Document excerpt:
Speaking of Judy Blume, I actually mailed Judy Blume a mostly-edited version of the book a year and a half ago. I wasn't expecting her to read it since she's so busy, but she did! She emailed me that she enjoyed it so much she had trouble putting it down! Talk about a dream come true!

Do you think that teen culture has changed since you were at high school?

Certainly, one of the biggest differences between teen culture now and back when I was a teen is the communications technology available to us. I didn't have email or a cell phone until I was a senior in high school, I never used the internet or text-messaged until college, I never listened to music in MP3 formats until after I had graduated, and I hadn't heard of YouTube until law school when I saw it on everyone's laptop screens during our lectures. These days, teens may choose to cultivate their relationships with zero face-to-face interaction through such social networking sites as MySpace and Facebook, which is an option my generation never had back then. But the nice thing is that "feelings" never change generation-to-generation. Getting a love letter over email feels just as wonderful as it does when it's delivered via snail mail, and being dumped by the one you love hurts no matter if it's done over IM or in a letter written with quills and ink.

What are your favourite books?

When I was 10, I read and was transformed by Judy Blume's Are You There God? It's Me, Margaret. I had never before or since identified with a character as strongly as I did with Margaret. She was a very average girl going through all the regular milestones of adolescence like we all do, which is why millions of readers adore that character—she was just like her readers. Then when I was a teen, Blume's Forever took on biblical proportions for me. I was shocked and delighted by how honest and frank the prose was regarding Katherine's foray into first love and first sex. These books are why I dedicated Anatomy of a Boyfriend to Blume.

When you were younger, you wrote for your school newspaper. Did this play a part in your path to becoming a writer?

Partly. Journalism instills in writers many skills vital to fiction writing, such as working under deadlines and aggressive editing, and that all came in handy when I did Anatomy. Journalistic articles tend to be really short, though. I don't think I would have started writing a book had I not done a masters thesis in college--it was two hundred pages with hundreds of footnotes, and the knowledge that I eked that out in only a few months gave me the confidence to attempt a full-length novel.

What are you working on now?

At this moment, I'm just concentrating on my other career—law. But I have ideas for other projects . . . .

What tips do you have for any young writers out there?

I would certainly recommend that aspiring writers take creative writing classes in high school and college. In addition to helping you hone your skills and find your voice, creative writing classes often require you to critique your fellow writers' work as well as
receive criticism from your fellow writers. This isn't always a pleasant experience, but it's important to learn how to give and take feedback, even when it's negative, and then to apply it in a positive, constructive way to your future works.

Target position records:
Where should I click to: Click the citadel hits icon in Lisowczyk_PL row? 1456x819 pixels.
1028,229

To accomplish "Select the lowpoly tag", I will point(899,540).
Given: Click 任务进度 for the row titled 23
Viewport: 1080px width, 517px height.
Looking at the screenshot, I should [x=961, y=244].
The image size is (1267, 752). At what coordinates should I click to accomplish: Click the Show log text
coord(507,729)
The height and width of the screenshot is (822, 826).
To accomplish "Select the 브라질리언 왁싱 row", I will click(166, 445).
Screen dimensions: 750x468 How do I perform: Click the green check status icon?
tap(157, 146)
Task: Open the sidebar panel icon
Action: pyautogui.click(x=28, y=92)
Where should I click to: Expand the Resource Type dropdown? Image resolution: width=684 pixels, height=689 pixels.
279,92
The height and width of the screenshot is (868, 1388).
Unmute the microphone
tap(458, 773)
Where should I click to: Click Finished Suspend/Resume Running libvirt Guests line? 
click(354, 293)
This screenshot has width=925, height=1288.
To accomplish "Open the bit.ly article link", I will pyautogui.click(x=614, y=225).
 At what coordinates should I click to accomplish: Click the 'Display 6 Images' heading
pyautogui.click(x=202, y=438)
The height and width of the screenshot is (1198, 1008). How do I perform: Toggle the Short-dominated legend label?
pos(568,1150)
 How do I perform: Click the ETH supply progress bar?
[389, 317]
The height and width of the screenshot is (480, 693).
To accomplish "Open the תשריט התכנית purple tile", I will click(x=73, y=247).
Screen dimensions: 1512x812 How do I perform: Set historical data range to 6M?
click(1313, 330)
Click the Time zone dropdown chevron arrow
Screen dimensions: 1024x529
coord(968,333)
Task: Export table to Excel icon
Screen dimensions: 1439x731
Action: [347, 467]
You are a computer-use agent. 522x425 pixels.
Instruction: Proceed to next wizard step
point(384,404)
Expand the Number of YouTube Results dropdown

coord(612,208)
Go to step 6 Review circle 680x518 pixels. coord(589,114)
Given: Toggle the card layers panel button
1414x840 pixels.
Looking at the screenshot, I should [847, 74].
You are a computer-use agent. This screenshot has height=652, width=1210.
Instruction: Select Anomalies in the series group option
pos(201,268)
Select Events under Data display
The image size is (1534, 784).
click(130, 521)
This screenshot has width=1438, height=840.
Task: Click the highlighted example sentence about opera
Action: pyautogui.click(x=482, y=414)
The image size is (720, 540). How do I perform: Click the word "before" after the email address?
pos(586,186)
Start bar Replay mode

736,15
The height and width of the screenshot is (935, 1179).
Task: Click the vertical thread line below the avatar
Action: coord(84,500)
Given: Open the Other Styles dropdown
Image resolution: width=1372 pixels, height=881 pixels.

Written instruction 1: Print the interview text between "What are you working" and "your future works.", inclusive.
Written instruction 2: According to the interview, why did the masters thesis matter for the author's decision to write a book? Answer in one to three sentences.

Exercise result 1:
What are you working on now?

At this moment, I'm just concentrating on my other career—law. But I have ideas for other projects . . . .

What tips do you have for any young writers out there?

I would certainly recommend that aspiring writers take creative writing classes in high school and college. In addition to helping you hone your skills and find your voice, creative writing classes often require you to critique your fellow writers' work as well as
receive criticism from your fellow writers. This isn't always a pleasant experience, but it's important to learn how to give and take feedback, even when it's negative, and then to apply it in a positive, constructive way to your future works.

Exercise result 2: The thesis ran two hundred pages with hundreds of footnotes, and the author finished it in only a few months. Knowing that gave the author the confidence to attempt a full-length novel, something journalism's short articles had not done.